=== Provided data ===
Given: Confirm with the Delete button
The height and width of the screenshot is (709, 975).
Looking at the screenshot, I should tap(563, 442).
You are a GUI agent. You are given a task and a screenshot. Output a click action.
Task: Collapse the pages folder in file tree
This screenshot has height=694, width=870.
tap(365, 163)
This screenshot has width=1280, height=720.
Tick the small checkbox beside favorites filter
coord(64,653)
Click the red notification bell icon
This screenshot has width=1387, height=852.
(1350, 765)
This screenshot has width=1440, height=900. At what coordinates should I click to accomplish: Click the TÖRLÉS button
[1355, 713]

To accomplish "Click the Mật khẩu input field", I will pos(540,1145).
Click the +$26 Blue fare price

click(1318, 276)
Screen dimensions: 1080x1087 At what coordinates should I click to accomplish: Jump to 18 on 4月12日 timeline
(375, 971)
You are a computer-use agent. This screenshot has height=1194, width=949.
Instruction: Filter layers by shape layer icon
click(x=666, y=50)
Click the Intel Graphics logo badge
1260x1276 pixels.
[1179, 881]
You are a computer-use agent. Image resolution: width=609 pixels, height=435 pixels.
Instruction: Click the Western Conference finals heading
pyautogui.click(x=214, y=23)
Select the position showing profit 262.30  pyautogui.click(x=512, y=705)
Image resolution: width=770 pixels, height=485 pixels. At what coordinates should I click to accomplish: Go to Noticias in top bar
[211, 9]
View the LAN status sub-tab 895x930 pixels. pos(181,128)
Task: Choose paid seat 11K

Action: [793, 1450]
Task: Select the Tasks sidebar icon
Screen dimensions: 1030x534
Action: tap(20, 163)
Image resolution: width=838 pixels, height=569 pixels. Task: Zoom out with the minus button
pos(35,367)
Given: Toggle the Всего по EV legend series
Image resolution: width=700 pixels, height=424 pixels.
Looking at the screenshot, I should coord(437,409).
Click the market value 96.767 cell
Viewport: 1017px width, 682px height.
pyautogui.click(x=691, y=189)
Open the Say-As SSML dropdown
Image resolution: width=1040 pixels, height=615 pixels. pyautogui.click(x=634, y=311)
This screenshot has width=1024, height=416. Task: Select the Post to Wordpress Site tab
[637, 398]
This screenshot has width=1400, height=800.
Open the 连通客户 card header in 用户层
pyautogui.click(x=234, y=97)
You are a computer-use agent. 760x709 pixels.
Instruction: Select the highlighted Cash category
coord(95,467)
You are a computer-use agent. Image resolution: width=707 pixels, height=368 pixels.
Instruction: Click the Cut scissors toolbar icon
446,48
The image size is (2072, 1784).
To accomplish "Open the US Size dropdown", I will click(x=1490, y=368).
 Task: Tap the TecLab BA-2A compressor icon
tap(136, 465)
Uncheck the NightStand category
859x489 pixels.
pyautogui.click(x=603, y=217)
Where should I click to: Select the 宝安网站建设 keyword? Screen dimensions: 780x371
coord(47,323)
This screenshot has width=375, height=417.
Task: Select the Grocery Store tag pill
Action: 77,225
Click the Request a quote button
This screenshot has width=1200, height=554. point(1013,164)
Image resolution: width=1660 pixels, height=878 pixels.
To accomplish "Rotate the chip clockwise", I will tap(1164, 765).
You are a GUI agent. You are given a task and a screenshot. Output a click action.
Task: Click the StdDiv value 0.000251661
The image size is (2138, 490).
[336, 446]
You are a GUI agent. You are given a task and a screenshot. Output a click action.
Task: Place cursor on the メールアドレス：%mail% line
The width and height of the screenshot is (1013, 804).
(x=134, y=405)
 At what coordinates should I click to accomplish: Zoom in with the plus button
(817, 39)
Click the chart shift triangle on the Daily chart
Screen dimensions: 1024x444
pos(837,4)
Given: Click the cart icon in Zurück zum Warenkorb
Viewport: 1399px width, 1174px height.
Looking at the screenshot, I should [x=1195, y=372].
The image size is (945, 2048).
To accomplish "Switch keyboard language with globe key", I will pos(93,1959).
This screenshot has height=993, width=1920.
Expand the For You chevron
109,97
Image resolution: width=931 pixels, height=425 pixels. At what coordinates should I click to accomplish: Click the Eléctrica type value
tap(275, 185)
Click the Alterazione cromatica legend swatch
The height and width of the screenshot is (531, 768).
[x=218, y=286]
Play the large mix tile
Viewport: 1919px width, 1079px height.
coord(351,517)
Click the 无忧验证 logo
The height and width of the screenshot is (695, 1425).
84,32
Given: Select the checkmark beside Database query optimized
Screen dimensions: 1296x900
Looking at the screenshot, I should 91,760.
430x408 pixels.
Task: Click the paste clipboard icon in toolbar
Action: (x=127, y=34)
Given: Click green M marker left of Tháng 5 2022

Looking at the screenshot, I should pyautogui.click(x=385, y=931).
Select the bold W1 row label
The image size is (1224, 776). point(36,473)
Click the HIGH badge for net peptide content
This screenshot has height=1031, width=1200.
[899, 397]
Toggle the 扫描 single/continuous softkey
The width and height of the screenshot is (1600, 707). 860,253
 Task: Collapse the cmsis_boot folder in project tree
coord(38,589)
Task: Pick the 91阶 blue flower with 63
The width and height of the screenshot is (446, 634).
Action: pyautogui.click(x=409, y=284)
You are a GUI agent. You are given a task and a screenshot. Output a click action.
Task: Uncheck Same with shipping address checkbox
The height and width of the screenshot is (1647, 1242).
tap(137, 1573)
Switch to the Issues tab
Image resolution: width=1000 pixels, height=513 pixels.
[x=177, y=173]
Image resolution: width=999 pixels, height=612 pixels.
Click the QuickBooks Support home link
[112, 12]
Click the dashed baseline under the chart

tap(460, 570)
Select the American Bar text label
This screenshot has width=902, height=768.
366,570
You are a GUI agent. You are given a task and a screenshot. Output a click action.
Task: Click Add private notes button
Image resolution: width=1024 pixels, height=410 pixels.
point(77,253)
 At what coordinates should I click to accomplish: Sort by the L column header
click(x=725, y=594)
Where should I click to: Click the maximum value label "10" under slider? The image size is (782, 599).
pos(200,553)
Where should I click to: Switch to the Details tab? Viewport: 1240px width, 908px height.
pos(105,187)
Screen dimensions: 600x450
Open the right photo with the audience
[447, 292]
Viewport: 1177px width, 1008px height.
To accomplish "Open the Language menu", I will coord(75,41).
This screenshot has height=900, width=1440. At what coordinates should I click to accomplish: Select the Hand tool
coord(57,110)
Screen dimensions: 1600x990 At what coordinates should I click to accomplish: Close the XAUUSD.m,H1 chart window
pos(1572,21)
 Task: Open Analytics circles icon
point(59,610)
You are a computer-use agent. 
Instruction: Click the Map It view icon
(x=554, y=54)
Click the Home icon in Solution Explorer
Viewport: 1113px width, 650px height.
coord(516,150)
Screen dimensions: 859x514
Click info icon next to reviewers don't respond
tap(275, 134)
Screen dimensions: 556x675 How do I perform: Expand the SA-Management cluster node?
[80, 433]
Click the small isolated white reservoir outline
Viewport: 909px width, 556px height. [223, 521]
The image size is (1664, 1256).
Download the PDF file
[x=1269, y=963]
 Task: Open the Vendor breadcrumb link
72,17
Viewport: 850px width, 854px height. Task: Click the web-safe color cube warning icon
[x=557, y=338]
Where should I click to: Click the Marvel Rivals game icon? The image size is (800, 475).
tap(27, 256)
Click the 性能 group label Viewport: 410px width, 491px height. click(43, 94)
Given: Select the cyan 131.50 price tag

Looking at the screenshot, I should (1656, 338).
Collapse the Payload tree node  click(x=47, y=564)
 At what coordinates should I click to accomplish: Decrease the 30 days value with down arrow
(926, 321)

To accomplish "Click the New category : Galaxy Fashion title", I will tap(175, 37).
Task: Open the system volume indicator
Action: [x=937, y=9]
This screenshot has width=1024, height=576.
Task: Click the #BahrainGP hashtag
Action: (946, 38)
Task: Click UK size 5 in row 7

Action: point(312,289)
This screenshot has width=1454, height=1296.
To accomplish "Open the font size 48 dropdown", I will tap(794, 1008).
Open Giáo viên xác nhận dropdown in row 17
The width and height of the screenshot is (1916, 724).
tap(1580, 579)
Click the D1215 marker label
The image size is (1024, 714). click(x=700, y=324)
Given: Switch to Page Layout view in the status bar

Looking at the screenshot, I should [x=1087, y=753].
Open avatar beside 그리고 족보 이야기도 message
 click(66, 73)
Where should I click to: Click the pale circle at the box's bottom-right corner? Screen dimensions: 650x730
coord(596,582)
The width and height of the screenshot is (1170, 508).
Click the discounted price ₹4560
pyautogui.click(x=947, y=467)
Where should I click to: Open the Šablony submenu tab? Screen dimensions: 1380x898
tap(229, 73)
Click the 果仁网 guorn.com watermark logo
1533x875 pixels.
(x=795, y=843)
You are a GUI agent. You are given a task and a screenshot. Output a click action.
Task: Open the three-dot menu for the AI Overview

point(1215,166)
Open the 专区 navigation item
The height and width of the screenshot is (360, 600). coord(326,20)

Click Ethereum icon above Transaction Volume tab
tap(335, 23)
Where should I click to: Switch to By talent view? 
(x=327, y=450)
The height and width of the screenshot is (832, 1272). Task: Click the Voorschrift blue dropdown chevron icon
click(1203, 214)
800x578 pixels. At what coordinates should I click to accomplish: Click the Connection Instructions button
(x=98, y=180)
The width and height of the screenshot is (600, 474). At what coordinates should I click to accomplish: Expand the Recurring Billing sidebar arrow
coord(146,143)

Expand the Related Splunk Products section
===
**Task description:** Pick out all lines from the data above in which the word "computer" appears.

**Your response:**
You are a computer-use agent. This screenshot has height=1194, width=949.
You are a computer-use agent. Image resolution: width=609 pixels, height=435 pixels.
You are a computer-use agent. 760x709 pixels.
You are a computer-use agent. Image resolution: width=707 pixels, height=368 pixels.
You are a computer-use agent. 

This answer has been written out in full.